The ministers are empowered to make a decision under the Overseas Investment Act 2005 which came into force on August 25, 2005.

The act was designed to provide better protection for sites of special historic, cultural or environmental significance, while also encouraging foreign investment where it can make a positive contribution to the New Zealand economy.

It introduced a tougher screening and compliance regime for overseas investors wanting to buy land that has special heritage or environmental value.

According to information supplied by the Overseas Investment Office (OIO), which administers the act, only seven applications have been rejected since it came into force.

The total value of these rejections was just $4.3 million, with six turned down by the OIO and the other by ministers. The OIO points out that a number of applicants withdrew when the parties involved realised they would not meet the act’s requirements.

The Government’s asset sale strategy has been totally inconsistent and confusing and Auckland Airport is another addition to this sorry tale.

Telecom and Air New Zealand, which were both sold by a Labour government, had Kiwi shares because they were considered to be strategic companies, yet a major stake in the former was sold to two US telcos. The latter was sold to Brierley Investments and a number of foreign airlines including Qantas, Air New Zealand’s main competitor.

Auckland Airport was not considered to be a strategic asset when it was sold in 1998 yet it suddenly becomes one in an election year and just 10 days before the end of a long takeover offer.

It is extremely cynical for the Crown to sell its AIA shareholding – with the stated objective to maximise its returns – without giving any indication that it was a strategic asset, but when public shareholders try to maximise their returns regulations are introduced to deem it a strategic company.

The 22-word adjustment to overseas investment regulations, which is under the heading “Other factors for assessing benefit of overseas investment in sensitive land”, is as follows: “Whether the overseas investment will, or is likely to, assist New Zealand to maintain control of strategically important infrastructure on sensitive land.”

The two ministers face a dilemma because the best decision from a political point of view may be to reject the proposal, but it is difficult to argue that New Zealand control of the airport will be lost if the deal is approved.

CPPIB will find it difficult to exert control because it has agreed to reduce its voting from 40 per cent to 24.9 per cent and it proposes to have only three of the eight directors.
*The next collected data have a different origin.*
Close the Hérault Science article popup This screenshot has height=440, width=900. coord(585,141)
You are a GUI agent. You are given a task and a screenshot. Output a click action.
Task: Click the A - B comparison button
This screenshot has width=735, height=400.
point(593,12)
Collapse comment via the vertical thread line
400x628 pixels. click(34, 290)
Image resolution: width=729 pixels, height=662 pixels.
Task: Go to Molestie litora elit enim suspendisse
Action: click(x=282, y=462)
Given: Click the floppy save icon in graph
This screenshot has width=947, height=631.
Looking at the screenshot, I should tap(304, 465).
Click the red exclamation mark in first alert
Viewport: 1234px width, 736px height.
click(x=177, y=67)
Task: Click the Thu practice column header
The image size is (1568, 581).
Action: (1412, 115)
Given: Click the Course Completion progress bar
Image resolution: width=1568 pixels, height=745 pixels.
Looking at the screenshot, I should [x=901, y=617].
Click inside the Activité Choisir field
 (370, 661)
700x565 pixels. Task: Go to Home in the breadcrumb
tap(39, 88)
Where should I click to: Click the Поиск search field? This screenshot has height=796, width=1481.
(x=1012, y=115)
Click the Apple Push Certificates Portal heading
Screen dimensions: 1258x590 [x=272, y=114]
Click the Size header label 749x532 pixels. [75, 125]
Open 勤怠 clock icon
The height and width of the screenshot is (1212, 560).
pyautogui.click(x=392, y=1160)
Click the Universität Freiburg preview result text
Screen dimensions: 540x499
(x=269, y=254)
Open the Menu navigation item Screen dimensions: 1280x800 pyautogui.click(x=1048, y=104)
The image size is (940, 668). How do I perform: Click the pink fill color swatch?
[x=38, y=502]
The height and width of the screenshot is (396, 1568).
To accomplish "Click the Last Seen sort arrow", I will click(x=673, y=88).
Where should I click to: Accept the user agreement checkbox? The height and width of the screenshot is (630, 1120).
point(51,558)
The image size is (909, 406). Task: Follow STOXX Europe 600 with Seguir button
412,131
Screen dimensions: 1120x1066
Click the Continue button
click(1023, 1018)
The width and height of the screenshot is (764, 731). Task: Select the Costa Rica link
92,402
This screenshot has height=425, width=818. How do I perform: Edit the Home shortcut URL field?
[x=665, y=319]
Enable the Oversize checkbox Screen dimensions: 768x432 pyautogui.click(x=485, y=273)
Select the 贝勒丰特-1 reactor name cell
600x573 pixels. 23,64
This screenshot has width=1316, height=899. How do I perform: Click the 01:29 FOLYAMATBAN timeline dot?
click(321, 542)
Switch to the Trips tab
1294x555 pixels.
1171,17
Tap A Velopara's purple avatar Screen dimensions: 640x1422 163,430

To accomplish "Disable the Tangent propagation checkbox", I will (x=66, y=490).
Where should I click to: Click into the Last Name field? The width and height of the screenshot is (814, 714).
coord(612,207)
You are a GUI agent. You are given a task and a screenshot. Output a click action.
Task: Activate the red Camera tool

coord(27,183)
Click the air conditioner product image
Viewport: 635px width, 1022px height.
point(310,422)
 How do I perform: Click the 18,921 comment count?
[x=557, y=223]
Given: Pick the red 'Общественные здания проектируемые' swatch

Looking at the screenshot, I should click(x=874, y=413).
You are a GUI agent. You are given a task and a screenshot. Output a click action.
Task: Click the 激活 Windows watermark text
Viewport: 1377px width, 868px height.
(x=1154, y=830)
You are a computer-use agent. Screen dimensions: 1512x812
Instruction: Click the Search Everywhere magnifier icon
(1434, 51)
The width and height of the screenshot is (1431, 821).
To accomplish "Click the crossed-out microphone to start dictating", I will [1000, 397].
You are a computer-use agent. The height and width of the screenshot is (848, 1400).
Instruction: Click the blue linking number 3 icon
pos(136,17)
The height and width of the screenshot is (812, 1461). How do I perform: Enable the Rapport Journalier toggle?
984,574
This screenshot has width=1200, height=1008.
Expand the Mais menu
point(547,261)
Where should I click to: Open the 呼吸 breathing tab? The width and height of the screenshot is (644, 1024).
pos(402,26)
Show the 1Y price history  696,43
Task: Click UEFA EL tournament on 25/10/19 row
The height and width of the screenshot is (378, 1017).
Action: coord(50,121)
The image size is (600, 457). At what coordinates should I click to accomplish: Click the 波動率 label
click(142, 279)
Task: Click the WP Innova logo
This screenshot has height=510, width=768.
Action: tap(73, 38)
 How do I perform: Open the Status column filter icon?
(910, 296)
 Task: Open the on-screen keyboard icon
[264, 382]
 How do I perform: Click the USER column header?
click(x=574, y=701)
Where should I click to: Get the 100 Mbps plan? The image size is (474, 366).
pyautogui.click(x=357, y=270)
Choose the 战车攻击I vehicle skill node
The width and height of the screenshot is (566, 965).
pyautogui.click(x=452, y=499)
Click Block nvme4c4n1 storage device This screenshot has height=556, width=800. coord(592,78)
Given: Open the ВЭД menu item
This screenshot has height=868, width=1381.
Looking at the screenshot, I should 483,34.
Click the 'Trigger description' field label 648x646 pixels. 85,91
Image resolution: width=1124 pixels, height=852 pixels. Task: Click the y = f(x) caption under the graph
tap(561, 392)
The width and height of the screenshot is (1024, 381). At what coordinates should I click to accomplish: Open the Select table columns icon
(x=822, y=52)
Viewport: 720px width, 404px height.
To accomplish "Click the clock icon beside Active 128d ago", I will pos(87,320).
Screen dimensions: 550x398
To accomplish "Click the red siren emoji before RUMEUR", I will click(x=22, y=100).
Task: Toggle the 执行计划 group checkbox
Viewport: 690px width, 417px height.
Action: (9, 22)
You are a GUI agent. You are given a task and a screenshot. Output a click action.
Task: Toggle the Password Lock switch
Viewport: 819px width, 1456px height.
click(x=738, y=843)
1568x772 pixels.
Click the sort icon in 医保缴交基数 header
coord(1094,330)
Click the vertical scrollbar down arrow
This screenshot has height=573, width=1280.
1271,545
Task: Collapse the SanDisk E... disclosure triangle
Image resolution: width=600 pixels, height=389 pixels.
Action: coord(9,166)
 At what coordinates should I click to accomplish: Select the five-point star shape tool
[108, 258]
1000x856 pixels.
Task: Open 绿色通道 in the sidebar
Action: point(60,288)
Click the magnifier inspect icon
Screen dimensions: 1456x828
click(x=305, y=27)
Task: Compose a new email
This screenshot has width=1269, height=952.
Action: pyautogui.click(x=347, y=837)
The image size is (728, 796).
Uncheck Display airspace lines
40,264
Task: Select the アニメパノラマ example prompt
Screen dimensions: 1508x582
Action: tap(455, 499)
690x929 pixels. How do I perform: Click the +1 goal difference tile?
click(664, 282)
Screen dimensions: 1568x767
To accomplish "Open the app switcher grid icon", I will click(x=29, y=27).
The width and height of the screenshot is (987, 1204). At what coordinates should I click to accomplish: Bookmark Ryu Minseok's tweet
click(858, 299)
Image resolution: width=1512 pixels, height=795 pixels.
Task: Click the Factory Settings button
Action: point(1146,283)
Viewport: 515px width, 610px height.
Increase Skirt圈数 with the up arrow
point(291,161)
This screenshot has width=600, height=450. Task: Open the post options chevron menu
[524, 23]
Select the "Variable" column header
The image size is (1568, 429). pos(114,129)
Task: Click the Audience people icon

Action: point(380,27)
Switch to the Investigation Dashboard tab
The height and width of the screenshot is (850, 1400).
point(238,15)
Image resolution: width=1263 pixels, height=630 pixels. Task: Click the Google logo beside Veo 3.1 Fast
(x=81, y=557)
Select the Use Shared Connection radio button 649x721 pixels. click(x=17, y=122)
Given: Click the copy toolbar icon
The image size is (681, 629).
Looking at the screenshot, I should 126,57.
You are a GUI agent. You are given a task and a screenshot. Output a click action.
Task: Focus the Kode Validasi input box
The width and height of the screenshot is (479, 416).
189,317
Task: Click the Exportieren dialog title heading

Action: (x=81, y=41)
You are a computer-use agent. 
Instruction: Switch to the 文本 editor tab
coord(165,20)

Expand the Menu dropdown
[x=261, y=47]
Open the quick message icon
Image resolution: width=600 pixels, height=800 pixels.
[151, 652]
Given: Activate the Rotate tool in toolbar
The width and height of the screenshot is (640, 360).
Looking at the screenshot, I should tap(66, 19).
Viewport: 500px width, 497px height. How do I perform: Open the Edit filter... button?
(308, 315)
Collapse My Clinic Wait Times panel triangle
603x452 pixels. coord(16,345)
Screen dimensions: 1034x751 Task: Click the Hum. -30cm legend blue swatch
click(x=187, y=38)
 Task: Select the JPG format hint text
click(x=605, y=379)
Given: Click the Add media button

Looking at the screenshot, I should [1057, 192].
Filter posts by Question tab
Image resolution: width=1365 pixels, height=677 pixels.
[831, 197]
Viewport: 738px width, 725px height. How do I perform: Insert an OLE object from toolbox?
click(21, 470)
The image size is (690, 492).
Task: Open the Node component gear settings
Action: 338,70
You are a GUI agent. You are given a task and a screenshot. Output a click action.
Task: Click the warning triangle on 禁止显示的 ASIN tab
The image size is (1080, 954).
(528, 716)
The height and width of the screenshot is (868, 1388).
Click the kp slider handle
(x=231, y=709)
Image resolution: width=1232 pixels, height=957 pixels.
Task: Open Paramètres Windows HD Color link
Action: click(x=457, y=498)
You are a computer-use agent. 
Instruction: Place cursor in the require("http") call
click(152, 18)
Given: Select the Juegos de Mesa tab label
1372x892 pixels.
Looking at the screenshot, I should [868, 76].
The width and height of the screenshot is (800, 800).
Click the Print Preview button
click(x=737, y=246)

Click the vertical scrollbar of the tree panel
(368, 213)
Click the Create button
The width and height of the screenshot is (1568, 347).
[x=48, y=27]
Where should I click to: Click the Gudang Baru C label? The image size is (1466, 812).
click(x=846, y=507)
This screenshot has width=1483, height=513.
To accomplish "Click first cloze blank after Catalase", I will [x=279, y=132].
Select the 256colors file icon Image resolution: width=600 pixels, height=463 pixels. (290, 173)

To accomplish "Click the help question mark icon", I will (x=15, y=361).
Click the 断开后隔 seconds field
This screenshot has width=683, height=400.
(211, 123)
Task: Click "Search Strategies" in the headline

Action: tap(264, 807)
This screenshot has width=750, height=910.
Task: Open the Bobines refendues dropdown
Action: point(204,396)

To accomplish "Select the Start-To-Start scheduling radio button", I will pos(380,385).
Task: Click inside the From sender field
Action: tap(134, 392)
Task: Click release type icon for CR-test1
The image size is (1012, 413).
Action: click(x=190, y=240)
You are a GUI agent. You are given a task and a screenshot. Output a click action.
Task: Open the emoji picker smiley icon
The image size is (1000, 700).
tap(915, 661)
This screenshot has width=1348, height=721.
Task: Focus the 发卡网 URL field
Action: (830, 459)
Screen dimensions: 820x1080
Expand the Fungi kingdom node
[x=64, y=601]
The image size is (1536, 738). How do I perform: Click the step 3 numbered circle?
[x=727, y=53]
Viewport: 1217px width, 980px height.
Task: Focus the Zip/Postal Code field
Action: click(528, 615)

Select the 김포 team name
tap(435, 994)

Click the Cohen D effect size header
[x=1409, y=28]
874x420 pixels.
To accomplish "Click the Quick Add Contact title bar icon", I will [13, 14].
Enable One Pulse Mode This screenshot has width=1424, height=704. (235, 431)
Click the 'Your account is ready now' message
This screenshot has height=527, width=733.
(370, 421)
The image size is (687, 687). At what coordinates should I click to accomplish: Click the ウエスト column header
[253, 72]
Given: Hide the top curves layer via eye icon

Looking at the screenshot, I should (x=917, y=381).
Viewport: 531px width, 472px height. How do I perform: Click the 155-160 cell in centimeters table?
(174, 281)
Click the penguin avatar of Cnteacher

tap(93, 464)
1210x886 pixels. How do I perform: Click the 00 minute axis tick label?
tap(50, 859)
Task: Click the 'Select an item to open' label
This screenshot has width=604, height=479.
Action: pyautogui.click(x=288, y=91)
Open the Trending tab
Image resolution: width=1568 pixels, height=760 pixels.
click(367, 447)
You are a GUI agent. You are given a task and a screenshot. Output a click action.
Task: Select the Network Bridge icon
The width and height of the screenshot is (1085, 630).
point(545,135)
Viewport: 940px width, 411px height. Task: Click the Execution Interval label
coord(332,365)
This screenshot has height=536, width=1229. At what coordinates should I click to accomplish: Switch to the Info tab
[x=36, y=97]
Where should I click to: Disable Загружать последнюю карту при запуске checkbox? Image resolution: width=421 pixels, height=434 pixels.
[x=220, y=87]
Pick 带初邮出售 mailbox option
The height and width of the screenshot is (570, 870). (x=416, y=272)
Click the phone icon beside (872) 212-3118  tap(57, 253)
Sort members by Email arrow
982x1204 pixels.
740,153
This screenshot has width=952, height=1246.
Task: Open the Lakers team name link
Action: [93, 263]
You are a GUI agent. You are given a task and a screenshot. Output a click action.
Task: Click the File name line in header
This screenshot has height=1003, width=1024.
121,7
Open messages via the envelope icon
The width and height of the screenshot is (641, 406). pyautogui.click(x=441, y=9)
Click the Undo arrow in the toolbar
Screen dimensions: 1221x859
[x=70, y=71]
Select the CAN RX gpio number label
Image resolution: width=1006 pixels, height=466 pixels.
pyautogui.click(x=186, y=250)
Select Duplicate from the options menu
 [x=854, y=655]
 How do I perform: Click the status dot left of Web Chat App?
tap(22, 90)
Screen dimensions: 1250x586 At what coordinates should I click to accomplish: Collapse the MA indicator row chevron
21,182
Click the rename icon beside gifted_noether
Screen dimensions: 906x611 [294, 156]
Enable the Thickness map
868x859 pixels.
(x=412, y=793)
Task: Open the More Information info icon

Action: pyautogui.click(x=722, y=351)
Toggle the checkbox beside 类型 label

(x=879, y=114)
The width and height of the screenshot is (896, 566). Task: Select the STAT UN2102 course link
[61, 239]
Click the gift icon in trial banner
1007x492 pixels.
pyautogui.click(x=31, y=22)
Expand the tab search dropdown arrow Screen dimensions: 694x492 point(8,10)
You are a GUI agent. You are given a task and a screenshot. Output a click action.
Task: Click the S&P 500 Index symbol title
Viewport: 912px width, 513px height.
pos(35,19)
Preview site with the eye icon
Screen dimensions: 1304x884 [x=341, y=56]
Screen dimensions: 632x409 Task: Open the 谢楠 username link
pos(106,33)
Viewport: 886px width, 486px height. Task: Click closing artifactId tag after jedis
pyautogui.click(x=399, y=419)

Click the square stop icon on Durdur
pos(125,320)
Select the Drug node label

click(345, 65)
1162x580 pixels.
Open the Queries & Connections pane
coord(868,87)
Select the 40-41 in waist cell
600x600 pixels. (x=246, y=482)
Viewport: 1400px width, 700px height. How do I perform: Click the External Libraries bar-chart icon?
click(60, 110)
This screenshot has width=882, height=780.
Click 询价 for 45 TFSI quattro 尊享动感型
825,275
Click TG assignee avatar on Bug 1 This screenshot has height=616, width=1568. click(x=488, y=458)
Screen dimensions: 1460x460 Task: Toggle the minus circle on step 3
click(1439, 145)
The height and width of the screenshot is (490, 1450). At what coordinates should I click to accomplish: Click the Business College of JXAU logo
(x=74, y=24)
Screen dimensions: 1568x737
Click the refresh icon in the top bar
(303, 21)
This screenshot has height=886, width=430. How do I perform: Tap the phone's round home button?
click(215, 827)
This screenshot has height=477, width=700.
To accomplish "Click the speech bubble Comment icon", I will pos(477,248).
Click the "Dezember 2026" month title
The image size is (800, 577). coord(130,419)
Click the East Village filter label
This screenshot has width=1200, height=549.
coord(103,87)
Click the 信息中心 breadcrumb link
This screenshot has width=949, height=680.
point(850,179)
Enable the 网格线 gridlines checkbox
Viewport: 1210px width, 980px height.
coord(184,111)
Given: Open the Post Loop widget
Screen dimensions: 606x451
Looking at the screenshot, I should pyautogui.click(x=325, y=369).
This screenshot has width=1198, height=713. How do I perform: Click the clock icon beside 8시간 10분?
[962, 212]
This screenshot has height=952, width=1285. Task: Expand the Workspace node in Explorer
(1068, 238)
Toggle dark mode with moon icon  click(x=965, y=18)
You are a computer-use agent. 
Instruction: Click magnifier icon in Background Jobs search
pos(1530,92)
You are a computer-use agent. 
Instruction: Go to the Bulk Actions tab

There are two other important issues in relation to the country’s strategic assets. These are:
* Why should we automatically approve the acquisition of strategic assets by New Zealand bidders when they may not have the expertise, financial resources or long-term vision to prudently manage these companies? Fay, Richwhite, Brierley Investments and Equiticorp were given effective control of a number of major former state-owned enterprises even though they had almost none of the characteristics listed in the previous sentence. By contrast, CPPIB has substantial financial resources and a long-term investment horizon.
* Why is the Government signing Free Trade Agreements, including one with China, when they contain agreements to encourage investments that may be in conflict with the political view of the AIA sale? New Zealand wants more favourable treatment for its dairy products, meat, wool and kiwifruit from China but what will happen if the Chinese want to buy New Zealand land in return? Will the OIO and ministers give a more favourable response to the Chinese than the Canadians because of the Free Trade Agreement?

Most New Zealanders have no problem with some restrictions on the overseas ownership of strategic assets but the current regime is hopelessly inconsistent and politically driven.

Investors, particularly AIA shareholders, will be hoping that Parker and Cosgrove introduce some rational thinking to the process.